1. Any stitched image introduces new artifacts into the image data; it always introduces edges at the boundary of where one image turns into another --- either an explicitly black line boundary or an implicit boundary that is there because you can't exactly stitch images of a complicated 3D world (without making a full 3D model). Even if you could stitch them, the same bit of the world is usually a different brightness when viewed from different directions.
2. The stitched full field image may have artifacts that arise from harsh shadows in some imaging conditions.
3. One of the artifacts is duplication of area, this is unavoidable without a much more complex stitching algorithm that implicitly infers the 3D structure of the ground.

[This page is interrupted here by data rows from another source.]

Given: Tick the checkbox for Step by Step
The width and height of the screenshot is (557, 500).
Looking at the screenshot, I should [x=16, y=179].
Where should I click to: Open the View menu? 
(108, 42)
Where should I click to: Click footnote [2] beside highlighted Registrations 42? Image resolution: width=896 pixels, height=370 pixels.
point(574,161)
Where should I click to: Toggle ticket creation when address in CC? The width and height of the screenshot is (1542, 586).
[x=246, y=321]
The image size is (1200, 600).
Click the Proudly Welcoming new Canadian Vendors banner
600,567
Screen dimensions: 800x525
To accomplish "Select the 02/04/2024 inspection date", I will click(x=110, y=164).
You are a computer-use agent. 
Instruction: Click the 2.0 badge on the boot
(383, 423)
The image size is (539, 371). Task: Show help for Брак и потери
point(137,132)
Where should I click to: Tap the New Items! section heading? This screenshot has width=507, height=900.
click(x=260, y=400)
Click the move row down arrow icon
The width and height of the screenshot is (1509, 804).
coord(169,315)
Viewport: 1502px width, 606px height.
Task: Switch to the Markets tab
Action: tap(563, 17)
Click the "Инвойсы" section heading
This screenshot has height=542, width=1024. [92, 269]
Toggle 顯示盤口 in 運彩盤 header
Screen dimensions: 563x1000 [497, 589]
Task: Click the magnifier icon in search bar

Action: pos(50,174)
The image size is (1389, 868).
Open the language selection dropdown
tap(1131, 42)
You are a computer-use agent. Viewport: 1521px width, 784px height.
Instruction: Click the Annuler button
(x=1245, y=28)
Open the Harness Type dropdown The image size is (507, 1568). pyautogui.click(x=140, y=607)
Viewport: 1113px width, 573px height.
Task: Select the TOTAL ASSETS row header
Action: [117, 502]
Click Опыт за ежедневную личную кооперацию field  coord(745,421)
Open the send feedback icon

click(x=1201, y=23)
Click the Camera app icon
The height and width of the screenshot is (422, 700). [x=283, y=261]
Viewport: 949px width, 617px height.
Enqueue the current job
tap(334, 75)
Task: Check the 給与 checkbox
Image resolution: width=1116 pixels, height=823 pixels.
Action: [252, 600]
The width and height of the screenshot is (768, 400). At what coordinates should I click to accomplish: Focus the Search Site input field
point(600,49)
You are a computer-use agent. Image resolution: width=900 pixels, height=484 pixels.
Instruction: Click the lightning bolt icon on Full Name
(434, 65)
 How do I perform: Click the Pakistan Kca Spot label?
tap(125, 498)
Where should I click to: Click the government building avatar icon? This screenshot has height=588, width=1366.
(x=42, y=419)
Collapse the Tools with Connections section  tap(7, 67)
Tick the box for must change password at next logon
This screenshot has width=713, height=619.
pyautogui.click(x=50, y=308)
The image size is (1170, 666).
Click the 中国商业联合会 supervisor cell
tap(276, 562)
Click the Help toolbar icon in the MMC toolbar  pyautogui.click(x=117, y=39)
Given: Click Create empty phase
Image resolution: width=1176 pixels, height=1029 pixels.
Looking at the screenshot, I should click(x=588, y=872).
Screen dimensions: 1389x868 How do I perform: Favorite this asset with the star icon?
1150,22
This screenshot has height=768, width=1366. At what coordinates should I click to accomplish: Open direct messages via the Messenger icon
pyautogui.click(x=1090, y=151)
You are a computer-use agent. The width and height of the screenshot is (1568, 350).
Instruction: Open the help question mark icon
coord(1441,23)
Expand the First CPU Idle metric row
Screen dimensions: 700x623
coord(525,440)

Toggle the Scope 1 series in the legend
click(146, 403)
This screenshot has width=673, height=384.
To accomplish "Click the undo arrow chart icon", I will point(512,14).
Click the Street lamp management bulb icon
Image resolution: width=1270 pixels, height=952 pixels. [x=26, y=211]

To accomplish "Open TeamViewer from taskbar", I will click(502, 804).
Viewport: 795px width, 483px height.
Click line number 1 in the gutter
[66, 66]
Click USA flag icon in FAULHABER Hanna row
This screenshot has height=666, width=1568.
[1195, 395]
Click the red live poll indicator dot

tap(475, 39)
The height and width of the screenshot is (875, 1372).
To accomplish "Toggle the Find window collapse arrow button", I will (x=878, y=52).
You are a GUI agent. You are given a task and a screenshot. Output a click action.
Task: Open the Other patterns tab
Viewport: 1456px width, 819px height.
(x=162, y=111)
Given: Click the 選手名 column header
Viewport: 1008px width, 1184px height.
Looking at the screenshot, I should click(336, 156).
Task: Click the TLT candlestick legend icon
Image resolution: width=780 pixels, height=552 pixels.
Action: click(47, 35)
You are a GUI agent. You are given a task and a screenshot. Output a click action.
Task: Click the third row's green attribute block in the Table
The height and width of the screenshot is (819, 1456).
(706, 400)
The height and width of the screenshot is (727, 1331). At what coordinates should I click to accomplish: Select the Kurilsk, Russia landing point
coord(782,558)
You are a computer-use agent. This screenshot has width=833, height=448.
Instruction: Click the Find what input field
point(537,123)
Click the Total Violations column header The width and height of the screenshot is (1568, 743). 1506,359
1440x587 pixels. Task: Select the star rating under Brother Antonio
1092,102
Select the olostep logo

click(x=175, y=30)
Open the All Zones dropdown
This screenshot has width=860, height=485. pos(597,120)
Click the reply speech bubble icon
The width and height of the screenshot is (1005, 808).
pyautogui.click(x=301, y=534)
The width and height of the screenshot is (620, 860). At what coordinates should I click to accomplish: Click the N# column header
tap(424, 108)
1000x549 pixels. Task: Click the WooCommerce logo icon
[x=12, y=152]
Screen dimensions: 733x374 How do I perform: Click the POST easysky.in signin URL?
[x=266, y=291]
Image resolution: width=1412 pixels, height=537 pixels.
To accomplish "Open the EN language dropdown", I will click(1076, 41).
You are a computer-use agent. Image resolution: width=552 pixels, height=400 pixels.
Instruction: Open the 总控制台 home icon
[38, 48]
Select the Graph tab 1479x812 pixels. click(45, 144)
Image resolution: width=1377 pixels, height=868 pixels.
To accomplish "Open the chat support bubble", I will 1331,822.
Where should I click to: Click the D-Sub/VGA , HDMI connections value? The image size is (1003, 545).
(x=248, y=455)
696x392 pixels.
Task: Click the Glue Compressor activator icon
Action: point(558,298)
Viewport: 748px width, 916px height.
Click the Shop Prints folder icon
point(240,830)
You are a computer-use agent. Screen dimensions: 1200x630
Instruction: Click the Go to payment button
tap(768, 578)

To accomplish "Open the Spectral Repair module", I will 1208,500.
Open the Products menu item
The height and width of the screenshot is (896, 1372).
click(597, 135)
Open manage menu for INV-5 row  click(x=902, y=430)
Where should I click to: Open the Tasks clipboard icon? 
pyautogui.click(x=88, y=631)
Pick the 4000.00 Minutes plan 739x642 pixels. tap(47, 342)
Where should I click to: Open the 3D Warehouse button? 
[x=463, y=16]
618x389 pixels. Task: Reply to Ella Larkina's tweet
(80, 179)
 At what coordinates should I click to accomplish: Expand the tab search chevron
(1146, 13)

The justification for not going for such a rich representation is that:
4. for the plants, since they move, it would be impossible not to have artifacts at the edges of the image, and
5. for the ground, we judged that small stitching errors were not worth the (substantial) additional effort to build the more complete model.

Failure Conditions

• If the camera is moved in the gantry box, then the magic numbers may have to be recalculated or experimentally determined.

• If the camera is not aligned north-south, then the geo-bounding box may not be accurate.

Application

Files

• Dockerfile: defines docker image with all dependencies
• batch_launcher.sh: used to submit jobs on ROGER cluster
• bin_to_geotiff.py:
• terra_bin2tif.py: extractor (wrapper for bin_to_geotiff.py)
• entrypoint.sh, extractor_info.json, terra.bin2tif.service: Clowder utilities

Docker

The Dockerfile included in this directory can be used to launch this extractor in a docker container.

Building the Docker image

docker build -f Dockerfile -t terra-ext-bin2tif .

Running the image locally

docker run \
  -p 5672 -p 9000 --add-host="localhost:{LOCAL_IP}" \
  -e RABBITMQ_URI=amqp://{RMQ_USER}:{RMQ_PASSWORD}@localhost:5672/%2f \
  -e RABBITMQ_EXCHANGE=clowder \
  -e REGISTRATION_ENDPOINTS=http://localhost:9000/clowder/api/extractors?key={SECRET_KEY} \
  terra-ext-bin2tif

Note: by default RabbitMQ will not allow "guest:guest" access to non-local addresses, which includes Docker. You may need to create an additional local RabbitMQ user for testing.

Running the image remotely

docker run \
  -e RABBITMQ_URI=amqp://{RMQ_USER}:{RMQ_PASSWORD}@rabbitmq.ncsa.illinois.edu/clowder \
  -e RABBITMQ_EXCHANGE=terra \
  -e REGISTRATION_ENDPOINTS=http://terraref.ncsa.illinosi.edu/clowder//api/extractors?key={SECRET_KEY} \
  terra-ext-bin2tif

Cluster Computing with TORQUE/PBS

The extractor can also be run on a compute cluster via the TORQUE/PBS batch system. These instructions are for use on ROGER.

This process assumes that you are using the existing Python virtualenv under:

/projects/arpae/terraref/shared/extractors/pyenv/

This also uses a shared environment file for common settings:

/projects/arpae/terraref/shared/extractors/env.sh

The following default batch jobs will start 20 extractors on a single 20-core node:

qsub /projects/arpae/terraref/shared/extractors/extractors-stereo-rgb/bin2tif/batch_launcher.sh

Dependencies

• All of the Python scripts syntactically support Python >= 2.7. Please make sure that the Python in the running environment is in appropriate version.

• All the Python scripts also rely on the third-party library including: PIL, scipy, numpy and osgeo.